:: Problem requirements ::
The records that follow are to be transcribed in full, without their images.

:: Study material ::
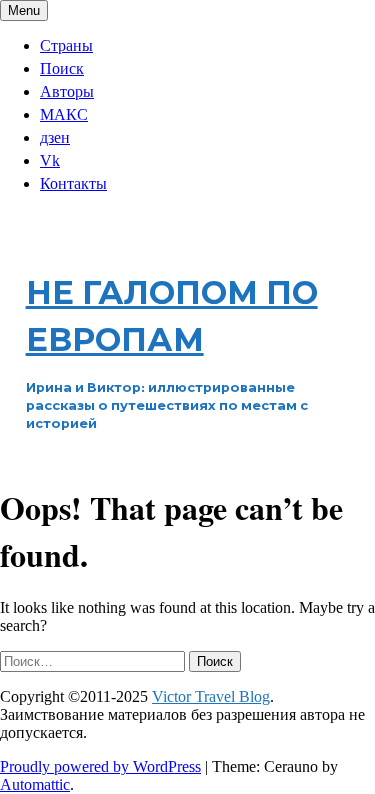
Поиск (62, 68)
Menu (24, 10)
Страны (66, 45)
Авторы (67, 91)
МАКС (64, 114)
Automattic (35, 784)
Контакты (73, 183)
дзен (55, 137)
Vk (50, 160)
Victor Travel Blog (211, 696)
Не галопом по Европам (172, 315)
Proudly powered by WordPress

:: Answer section ::
Поиск (62, 68)
Menu (24, 10)
Страны (66, 45)
Авторы (67, 91)
МАКС (64, 114)
Automattic (35, 784)
Контакты (73, 183)
дзен (55, 137)
Vk (50, 160)
Victor Travel Blog (211, 696)
Не галопом по Европам (172, 315)
Proudly powered by WordPress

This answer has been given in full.